Someone Howard’s age who grew up outside New York or an isolated Orthodox community, would doubtfully know Yiddish. It’s sadly a dying language.
Now, it’s likely his mother did know Yiddish fairly well. Howard is definitely an Ashkenazic Jew.
Also, few American Jews who have not lived in Israel or taken up serious study of Hebrew actually speak it. I don’t speak it as in, “form novel sentences,” but I can read and understand biblical Hebrew.
Bueno **mi **amigo? :dubious:
Einlauf. German nouns are always capitalized.
Howard or Sheldon? :dubious:
Howard. It’s in “The Dumpling Paradox,” where Howard starts dating Penny’s friend from Nebraska, meaning that they can’t properly split the dumpling order since they no longer have four people. :eek: Hong’s character greets them with “Hi, fellas. Where’s your little friend who thinks he speaks Mandarin?”
I remember at least one episode where Sheldon drove Hong up the wall with his mangled Mandarin, too. Something about tangerine chicken, I think.

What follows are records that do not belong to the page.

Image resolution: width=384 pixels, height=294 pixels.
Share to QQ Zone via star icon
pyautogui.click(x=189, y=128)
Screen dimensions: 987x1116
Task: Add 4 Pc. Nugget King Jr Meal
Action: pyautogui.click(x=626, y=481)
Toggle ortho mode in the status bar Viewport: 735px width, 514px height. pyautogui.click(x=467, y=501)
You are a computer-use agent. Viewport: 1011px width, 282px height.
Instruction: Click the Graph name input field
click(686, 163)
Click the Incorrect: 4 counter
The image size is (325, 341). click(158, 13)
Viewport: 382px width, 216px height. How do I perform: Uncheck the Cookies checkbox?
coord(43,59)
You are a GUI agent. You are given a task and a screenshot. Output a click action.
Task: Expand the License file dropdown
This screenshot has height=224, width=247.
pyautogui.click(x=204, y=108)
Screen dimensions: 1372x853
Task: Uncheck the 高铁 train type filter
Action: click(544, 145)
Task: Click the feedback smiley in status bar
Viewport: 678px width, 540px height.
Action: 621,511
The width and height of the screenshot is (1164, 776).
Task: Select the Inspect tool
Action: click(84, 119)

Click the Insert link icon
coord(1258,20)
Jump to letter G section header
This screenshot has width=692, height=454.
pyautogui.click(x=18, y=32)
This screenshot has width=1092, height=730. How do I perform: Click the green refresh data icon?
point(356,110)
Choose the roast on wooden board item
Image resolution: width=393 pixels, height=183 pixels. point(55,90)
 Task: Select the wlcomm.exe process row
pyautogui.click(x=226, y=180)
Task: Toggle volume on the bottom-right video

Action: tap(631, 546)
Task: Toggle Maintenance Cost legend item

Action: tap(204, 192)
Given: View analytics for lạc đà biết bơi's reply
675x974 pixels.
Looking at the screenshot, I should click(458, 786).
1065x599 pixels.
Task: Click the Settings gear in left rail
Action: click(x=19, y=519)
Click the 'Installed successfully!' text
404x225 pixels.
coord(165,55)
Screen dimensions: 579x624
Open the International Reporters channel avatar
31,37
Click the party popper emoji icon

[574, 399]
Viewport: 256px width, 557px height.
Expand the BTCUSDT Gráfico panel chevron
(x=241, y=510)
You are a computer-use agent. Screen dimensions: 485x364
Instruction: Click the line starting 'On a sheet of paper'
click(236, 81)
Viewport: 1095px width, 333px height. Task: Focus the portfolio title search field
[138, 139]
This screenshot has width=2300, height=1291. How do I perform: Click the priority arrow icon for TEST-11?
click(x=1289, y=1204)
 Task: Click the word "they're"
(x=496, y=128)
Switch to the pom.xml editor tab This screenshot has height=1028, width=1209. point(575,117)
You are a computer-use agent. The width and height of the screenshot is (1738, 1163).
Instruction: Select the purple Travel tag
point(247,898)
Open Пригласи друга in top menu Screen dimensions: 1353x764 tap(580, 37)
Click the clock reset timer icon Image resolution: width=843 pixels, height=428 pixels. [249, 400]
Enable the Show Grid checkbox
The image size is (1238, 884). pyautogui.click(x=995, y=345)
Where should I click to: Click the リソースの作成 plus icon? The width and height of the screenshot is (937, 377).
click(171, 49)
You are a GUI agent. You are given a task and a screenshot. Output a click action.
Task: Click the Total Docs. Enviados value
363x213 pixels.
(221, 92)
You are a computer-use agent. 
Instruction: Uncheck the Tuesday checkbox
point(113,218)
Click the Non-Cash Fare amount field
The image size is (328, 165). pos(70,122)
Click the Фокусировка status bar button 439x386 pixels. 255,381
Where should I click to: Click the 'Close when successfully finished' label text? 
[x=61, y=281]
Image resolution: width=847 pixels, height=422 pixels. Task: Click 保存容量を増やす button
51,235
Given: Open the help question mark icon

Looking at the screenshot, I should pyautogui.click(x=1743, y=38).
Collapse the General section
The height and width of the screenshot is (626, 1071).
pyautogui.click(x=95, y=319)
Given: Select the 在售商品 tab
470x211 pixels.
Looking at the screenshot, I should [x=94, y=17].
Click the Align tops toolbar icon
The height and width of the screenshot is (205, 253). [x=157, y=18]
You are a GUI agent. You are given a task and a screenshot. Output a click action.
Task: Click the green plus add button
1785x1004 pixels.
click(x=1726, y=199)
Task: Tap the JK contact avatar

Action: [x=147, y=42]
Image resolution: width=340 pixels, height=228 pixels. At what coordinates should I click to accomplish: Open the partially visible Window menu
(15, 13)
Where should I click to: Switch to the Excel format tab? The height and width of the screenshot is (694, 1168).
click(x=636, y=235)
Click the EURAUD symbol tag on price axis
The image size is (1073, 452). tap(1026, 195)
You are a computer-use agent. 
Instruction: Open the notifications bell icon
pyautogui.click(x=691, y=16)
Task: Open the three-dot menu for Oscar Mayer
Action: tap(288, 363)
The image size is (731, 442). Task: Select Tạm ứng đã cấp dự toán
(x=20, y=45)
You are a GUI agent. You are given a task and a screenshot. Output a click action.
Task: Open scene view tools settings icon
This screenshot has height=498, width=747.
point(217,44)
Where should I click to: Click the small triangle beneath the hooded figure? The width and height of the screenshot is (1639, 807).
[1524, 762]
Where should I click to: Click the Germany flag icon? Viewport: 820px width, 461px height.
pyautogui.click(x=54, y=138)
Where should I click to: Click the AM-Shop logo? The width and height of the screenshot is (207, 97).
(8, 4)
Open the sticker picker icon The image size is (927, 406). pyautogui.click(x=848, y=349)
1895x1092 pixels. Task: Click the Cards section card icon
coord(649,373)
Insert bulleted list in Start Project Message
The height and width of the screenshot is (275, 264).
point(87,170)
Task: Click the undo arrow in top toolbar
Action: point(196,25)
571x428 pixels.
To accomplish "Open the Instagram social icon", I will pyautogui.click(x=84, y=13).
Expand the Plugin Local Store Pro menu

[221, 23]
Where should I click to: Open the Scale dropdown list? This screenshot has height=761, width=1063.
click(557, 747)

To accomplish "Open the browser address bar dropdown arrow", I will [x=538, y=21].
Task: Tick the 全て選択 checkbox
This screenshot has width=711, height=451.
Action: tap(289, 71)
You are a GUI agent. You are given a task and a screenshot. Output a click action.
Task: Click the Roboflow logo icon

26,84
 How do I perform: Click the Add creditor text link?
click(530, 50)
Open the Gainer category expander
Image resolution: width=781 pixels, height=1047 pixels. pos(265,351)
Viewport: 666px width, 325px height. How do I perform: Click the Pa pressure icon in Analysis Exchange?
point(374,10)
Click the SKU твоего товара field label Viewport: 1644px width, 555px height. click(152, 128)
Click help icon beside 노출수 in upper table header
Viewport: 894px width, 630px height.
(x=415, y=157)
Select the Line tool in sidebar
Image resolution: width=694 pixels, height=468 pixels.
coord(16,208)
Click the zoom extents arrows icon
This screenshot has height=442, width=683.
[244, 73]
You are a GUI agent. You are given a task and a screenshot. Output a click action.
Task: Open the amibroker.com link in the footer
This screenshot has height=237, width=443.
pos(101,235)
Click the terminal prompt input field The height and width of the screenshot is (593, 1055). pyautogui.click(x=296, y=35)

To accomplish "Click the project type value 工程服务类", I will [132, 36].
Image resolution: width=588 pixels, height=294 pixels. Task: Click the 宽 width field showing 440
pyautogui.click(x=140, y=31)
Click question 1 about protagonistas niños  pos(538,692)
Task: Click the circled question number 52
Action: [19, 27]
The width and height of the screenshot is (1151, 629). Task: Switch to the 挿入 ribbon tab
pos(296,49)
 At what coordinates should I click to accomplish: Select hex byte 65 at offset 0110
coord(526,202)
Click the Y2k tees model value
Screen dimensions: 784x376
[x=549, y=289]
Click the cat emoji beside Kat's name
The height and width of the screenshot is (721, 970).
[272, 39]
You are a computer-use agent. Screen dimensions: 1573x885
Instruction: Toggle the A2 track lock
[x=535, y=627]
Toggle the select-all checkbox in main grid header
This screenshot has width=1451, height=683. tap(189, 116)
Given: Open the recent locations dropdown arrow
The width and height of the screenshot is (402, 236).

That happened, too. The result of Howard’s attempting to teach Sheldon Mandarin. We saw from the subtitles that Sheldon ended up speaking gibberish. Whether this was because of Howard’s poor instruction, Sheldon’s poor learning, or Howard’s shaky grasp of Mandarin in the first place, is something we may never know.
Probably all three.
Egad, was that written by a 12-year-old? I read the Amy entry, and half the Sheldon entry, and I couldn’t take the awful writing anymore.
Thanks anyway. The information does at least seem to be accurate.